Fondation Hamon : Devedjian ne veut pas payer
Publié le 14 Mai 2008
mercredi 14 mai 2008 | Le Parisien
Le conseil général fait de la résistance dans l'affaire du musée Hamon. Pas question de payer tant que les comptes n'ont pas été clarifiés.
L'AFFAIRE de la Fondation Hamon faisait débat hier devant le tribunal d'instance de Vanves. Pas sur le fond du dossier de cette fondation d'art contemporain qui n'a jamais vu le jour à Issy-les-Moulineaux, mais pour une histoire de gros sous. Jean Hamon, le mécène dont les oeuvres devaient être exposées, réclame au conseil général des Hauts-de-Seine le paiement du gardiennage des tableaux entreposés...
Un soupçon de fausses factures Dans le contrat, il est prévu qu'en attendant l'ouverture de la fondation les oeuvres seront abritées dans la propriété de Jean Hamon... aux frais du syndicat mixte. Issy participe pour un tiers, le conseil général pour les deux autres tiers. Nicolas Sarkozy, arrivé à la présidence du département en avril 2004, avait cessé de payer pour ces tableaux dont personne ne profite. Mais la justice a condamné le conseil général à s'acquitter des loyers en 2005. En arrivant à la tête du conseil général, au printemps dernier, Patrick Devedjian s'est à nouveau penché sur le dossier. Sans contester qu'il doit verser les loyers, il s'est attaché à chercher des solutions « pour en sortir » et a d'abord choisi un nouvel avocat, Olivier Schnerb. Hier, ce ténor du barreau a demandé au tribunal de désigner un expert-comptable qui plongerait son nez dans les factures. Car Jean Hamon est mis en examen pour détournements. Il est soupçonné de s'être fait rembourser des frais justifiés par de fausses factures. « Il faut savoir ce que l'un doit à l'autre et inversement », résume l'avocat du département. Face à lui, Philippe Gumery, avocat de Jean Hamon, n'en démord pas : les loyers sont dus et, si son client a commis des délits, ce sera au tribunal correctionnel d'en juger.

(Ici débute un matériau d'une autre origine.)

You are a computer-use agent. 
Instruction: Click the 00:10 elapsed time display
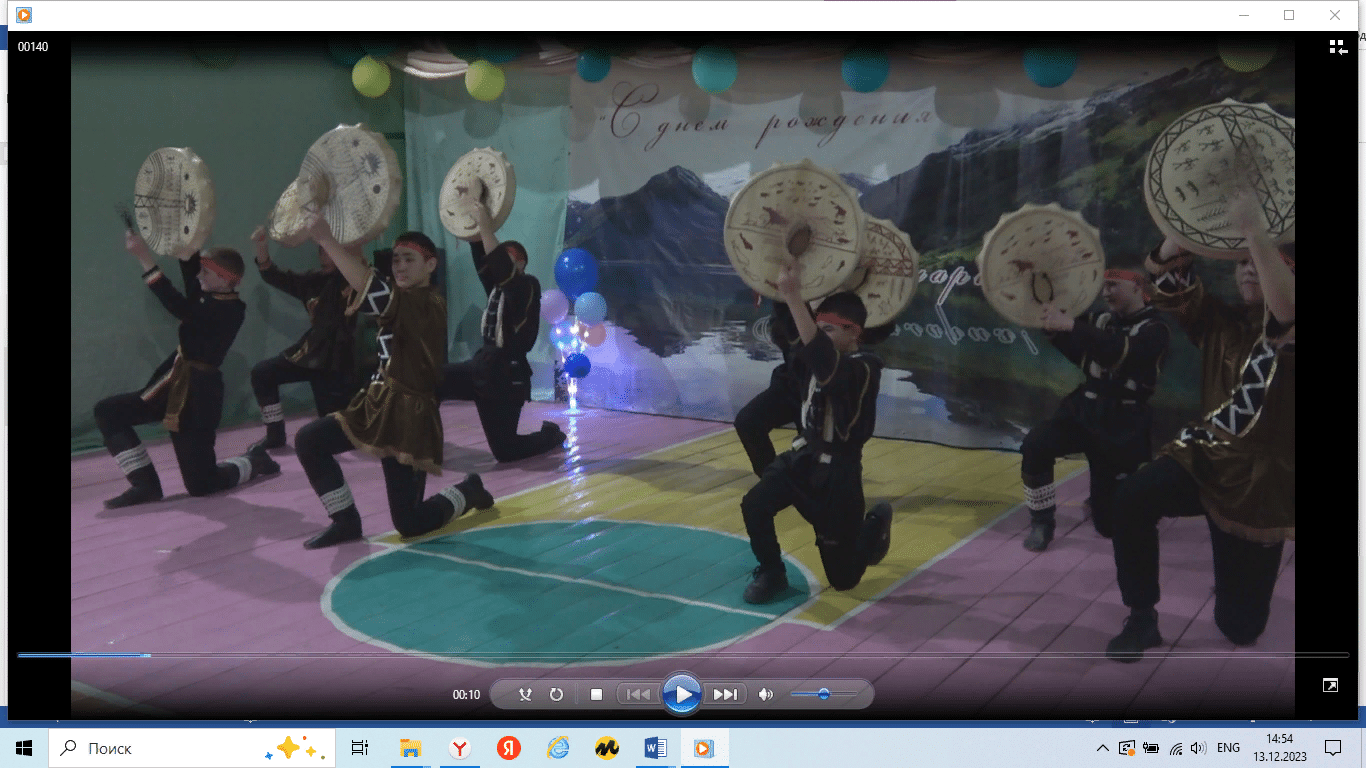coord(466,695)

Il réclame précisément 184 033 € au titre des loyers du quatrième trimestre 2007 et des deux premiers semestres 2008. Le tribunal se prononcera le 3 juillet. D'ici là, la juge d'instruction de Versailles aura peut-être rendu son ordonnance dans cette affaire où, en plus de Jean Hamon, Charles Pasqua, André Santini et Bernard Bled, ancien directeur des services du conseil général, sont mis en examen. A moins d'un non-lieu, tous pourraient se retrouver à la barre d'un tribunal correctionnel et y être jugés pour « détournements de fonds publics » et « prise illégale d'intérêts ».